Chris reframes the listener’s motivation: many people like what training promises rather than the act itself. Jonny describes chasing milestones (abs, 300kg deadlift), achieving them, and realizing the satisfaction is fleeting—fueling the “menopause.”
- 23:27 – 26:21
Why switching sports often reignites progress (compliance + novelty)

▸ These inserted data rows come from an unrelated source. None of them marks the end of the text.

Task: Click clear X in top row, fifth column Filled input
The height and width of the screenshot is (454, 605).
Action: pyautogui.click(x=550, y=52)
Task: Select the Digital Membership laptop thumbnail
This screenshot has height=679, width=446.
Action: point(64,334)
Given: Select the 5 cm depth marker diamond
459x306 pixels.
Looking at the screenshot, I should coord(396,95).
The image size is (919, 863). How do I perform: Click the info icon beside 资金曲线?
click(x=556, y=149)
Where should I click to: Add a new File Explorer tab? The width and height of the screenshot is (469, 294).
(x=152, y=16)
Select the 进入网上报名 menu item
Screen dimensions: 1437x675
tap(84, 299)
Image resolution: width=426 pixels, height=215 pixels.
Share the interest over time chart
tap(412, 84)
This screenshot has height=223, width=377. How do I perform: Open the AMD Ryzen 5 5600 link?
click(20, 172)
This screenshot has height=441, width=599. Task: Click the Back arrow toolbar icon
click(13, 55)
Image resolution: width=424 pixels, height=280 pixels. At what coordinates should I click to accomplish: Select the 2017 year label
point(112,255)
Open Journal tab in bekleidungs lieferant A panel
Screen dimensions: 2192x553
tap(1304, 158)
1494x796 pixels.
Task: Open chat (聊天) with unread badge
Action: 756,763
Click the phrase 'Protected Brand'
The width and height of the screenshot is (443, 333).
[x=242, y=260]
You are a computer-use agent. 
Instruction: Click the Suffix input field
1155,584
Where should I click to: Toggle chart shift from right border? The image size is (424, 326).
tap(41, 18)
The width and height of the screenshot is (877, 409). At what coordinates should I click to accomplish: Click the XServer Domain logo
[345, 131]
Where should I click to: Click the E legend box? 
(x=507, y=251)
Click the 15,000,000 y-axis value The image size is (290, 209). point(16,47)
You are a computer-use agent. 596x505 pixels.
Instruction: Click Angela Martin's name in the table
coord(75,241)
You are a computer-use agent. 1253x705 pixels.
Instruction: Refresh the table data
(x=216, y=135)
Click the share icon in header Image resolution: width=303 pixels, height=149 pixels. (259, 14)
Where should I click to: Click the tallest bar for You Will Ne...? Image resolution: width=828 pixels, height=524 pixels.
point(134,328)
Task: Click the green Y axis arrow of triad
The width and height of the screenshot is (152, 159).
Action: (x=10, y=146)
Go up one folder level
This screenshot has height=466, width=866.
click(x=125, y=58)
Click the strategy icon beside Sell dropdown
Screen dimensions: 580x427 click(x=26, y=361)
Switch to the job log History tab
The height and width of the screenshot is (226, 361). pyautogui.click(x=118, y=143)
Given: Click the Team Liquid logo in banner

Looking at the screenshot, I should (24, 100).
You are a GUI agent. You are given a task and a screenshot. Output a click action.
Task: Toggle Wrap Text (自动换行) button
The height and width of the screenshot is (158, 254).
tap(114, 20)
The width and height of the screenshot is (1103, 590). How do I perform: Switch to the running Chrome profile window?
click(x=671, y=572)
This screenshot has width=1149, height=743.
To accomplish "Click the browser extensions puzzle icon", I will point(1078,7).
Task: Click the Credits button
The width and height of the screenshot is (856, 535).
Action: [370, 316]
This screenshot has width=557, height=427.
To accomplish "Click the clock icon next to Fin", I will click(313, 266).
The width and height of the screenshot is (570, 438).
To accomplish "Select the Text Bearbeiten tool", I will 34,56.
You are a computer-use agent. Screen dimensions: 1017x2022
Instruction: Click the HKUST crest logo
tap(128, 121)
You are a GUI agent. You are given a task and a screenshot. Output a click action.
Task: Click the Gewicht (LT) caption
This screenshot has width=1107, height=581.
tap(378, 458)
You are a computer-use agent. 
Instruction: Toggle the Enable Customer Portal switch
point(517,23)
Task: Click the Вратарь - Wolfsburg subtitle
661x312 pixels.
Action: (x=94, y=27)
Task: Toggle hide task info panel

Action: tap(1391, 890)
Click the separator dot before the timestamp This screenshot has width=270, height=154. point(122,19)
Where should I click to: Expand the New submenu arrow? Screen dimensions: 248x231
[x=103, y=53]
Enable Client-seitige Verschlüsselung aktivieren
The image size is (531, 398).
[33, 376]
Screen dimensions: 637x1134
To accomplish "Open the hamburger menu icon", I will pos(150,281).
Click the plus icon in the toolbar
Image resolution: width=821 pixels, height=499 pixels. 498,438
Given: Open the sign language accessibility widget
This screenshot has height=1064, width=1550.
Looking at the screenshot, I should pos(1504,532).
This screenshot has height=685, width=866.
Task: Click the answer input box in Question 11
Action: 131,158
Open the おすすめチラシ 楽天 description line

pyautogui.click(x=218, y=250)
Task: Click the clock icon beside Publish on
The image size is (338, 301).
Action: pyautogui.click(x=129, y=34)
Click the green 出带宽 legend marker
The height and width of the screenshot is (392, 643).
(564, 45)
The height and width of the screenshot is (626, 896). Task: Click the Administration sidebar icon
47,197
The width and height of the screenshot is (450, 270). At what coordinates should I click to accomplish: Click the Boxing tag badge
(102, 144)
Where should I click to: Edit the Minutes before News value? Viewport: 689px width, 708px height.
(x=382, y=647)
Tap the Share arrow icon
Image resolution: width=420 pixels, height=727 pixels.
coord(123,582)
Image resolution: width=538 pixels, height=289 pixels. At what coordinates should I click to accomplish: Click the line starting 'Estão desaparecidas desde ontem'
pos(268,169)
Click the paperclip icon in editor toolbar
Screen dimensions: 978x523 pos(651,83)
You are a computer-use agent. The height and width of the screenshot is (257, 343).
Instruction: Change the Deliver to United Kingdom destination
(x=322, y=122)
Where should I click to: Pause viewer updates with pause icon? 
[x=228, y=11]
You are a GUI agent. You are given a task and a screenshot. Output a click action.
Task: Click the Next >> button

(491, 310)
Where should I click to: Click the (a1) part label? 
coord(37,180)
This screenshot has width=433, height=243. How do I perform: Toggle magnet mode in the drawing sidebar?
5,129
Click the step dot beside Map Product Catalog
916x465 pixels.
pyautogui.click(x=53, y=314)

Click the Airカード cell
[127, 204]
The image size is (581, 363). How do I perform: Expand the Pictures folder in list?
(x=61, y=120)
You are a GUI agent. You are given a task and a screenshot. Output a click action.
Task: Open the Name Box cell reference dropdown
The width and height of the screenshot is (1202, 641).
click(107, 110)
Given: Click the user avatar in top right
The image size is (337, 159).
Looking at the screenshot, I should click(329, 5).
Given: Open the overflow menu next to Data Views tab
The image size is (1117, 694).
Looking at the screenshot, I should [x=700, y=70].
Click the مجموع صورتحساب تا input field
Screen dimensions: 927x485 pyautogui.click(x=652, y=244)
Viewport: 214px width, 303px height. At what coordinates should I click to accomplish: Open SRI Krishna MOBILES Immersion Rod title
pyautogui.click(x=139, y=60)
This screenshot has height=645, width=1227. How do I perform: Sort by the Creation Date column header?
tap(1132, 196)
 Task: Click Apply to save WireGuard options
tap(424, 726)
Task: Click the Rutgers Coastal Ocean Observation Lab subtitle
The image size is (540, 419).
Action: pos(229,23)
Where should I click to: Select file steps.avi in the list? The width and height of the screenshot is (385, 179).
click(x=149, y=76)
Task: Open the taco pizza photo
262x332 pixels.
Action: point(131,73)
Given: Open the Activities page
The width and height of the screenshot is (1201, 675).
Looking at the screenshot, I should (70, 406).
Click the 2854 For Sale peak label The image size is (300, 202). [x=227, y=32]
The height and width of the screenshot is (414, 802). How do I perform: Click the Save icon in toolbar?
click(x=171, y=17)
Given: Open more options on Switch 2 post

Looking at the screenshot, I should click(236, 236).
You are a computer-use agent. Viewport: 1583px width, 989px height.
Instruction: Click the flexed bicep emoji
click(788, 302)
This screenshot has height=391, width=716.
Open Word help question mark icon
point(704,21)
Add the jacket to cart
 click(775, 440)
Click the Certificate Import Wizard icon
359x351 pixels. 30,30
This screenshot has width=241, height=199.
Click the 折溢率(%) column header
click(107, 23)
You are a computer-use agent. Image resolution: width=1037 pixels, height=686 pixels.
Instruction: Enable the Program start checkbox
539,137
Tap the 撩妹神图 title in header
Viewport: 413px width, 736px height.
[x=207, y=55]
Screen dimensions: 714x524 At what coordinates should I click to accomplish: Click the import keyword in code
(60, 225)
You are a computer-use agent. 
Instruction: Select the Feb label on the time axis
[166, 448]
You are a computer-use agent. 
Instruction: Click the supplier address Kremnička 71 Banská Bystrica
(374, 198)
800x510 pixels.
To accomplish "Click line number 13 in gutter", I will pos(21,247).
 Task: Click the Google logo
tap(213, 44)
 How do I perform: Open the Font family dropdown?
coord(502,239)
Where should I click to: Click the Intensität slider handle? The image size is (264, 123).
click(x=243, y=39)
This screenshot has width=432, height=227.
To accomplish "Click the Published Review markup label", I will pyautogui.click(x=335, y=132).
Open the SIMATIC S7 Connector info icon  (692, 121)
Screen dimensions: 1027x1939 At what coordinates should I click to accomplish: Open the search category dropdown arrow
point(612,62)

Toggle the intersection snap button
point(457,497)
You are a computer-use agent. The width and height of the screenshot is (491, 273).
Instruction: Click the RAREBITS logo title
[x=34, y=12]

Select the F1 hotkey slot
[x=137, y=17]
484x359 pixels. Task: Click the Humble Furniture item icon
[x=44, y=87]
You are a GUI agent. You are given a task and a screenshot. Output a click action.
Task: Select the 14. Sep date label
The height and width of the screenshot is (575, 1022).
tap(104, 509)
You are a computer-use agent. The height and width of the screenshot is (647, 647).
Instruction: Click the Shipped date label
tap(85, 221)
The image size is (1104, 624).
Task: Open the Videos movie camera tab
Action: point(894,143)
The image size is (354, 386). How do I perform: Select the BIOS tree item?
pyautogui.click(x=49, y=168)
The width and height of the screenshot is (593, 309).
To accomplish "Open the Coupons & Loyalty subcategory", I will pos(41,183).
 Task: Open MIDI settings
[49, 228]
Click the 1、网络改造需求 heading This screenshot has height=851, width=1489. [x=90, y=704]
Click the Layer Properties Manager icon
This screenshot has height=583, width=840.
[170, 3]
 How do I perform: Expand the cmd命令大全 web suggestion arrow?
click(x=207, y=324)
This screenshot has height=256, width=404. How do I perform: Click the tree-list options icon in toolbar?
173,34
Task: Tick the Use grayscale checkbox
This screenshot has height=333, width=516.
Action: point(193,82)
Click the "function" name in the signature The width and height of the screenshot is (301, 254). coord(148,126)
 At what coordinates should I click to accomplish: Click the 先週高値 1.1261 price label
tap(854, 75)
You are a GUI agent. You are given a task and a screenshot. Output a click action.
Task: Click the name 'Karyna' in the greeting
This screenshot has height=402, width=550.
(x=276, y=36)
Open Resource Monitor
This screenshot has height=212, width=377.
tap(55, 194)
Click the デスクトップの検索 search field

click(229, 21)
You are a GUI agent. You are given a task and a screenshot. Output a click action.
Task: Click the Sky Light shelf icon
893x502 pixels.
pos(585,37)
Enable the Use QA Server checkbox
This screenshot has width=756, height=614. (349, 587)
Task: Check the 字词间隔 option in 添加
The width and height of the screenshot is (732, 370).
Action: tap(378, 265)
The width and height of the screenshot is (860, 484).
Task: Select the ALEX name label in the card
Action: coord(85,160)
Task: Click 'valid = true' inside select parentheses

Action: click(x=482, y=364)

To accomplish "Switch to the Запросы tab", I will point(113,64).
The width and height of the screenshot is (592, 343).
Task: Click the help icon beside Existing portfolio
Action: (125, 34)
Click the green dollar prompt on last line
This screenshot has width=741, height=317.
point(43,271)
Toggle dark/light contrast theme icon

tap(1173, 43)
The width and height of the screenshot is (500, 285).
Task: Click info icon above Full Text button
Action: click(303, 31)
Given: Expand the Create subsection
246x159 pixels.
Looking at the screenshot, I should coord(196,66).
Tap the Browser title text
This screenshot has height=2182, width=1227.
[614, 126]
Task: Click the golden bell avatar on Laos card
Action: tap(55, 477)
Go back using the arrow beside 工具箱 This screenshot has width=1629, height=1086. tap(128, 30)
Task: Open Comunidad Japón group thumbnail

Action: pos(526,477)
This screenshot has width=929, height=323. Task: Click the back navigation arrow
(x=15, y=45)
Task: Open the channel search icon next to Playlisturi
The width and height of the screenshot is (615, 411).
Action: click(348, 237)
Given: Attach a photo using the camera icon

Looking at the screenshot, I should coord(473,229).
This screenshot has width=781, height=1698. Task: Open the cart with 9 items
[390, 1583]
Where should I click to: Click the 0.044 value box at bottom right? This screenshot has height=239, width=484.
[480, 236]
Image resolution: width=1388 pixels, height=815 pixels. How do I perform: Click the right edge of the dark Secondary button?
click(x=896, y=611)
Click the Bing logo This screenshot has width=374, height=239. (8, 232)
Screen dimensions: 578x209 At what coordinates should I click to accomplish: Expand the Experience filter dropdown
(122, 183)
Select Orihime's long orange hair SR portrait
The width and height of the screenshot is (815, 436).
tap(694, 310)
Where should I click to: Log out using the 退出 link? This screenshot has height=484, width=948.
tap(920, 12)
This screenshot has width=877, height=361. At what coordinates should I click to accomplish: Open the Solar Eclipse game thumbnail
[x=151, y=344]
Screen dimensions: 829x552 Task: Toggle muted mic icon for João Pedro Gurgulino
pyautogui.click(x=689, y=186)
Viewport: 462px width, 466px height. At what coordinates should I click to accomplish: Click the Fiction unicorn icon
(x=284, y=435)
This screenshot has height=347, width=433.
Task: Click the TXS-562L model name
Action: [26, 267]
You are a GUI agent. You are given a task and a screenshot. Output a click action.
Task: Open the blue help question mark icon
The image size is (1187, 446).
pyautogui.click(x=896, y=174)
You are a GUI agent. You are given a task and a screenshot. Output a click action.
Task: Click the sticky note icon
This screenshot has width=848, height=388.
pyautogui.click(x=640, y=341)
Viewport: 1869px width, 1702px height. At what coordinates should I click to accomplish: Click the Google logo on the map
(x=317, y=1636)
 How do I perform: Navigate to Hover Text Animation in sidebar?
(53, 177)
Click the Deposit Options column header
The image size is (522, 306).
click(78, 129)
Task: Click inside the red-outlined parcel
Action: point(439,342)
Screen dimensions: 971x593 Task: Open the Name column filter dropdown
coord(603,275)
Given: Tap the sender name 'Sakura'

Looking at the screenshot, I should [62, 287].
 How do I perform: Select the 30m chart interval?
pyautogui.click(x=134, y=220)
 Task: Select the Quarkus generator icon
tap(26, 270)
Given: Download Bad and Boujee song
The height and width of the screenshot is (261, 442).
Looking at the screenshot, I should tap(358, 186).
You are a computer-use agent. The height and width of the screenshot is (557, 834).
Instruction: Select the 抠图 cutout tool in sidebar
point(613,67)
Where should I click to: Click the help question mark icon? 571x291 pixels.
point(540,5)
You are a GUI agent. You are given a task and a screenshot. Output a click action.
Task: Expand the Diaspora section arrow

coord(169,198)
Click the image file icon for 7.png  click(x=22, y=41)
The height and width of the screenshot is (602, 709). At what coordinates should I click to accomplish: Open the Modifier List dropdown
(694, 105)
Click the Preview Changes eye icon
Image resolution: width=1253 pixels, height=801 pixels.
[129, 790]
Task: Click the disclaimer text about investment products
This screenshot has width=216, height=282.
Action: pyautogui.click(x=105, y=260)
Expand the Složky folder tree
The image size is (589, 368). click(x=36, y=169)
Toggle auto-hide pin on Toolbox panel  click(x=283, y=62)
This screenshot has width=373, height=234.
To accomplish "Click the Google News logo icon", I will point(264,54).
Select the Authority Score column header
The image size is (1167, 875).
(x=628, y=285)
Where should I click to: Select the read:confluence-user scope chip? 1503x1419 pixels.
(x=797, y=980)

Chris explains that when people pivot to a sport they genuinely enjoy—CrossFit, BJJ, fighting, yoga variants—consistency rises. More compliance usually means more training volume and better results, even for physique goals, as long as loading/progression remain.
- 26:21 – 32:14
You still need a base: strength, awareness, and basic competencies
Yusef and Jonny argue the ‘pivot’ works best after building foundational strength and body awareness. They describe how prior barbell/machine experience makes complex environments like CrossFit safer and more approachable.
- 32:14 – 37:39
Jonny’s fitness arc: from bullied kid to Worlds—and then burnout
Jonny walks through his journey from early weight loss attempts to bodybuilding, then powerlifting success culminating in competing at Worlds. Injuries, business demands, and reduced novelty eventually deprioritize training and trigger his ‘fitness menopause.’
- 37:39 – 46:07
Yusef’s fitness arc: extreme bulks/cuts, competition, and serious injury
Yusef recounts a highly experimental training history: countless programs, extreme bulking tactics, aggressive dieting, and eventually coached success and being very lean. He details health consequences and a major disc issue that drove a rethink of bravado-based training.
- 46:07 – 49:54
Supplement nostalgia and the reckless era of pre-workouts
They reminisce about old supplement marketing, DIY mixes, and stimulant-heavy pre-workouts like Jack3d/NO Xplode. The stories underline how fitness identity can drift into extremes and how marketing shaped behavior.
- 49:54 – 53:42
The real pattern behind the fitness menopause: injuries, mortality, integration
Chris synthesizes the common triggers across their stories: injuries, stalled progress, fading novelty, and slower recovery with age. He frames the goal as integrating training into life rather than making it one’s entire identity, alongside broader self-development shifts.
- 53:42 – 1:03:11
Objective vs subjective progress: why sports can beat aesthetics
They contrast bodybuilding’s subjective judging and self-evaluation with sports that offer clear metrics (weight lifted, times, reps). CrossFit is highlighted as mentally easier for progress because there are many dimensions to improve, reducing stall frustration.
- 1:03:11 – 1:12:32
Practical wrap-up: who’s eligible, why grip strength matters, and ‘club rules’
They close with guidance: beginners haven’t ‘earned’ the menopause yet and still benefit massively from basic strength training. The conversation ends with grip strength as a longevity marker, plus humorous ‘minimum requirements’ (years of splits/531 anxiety) before graduating to something new.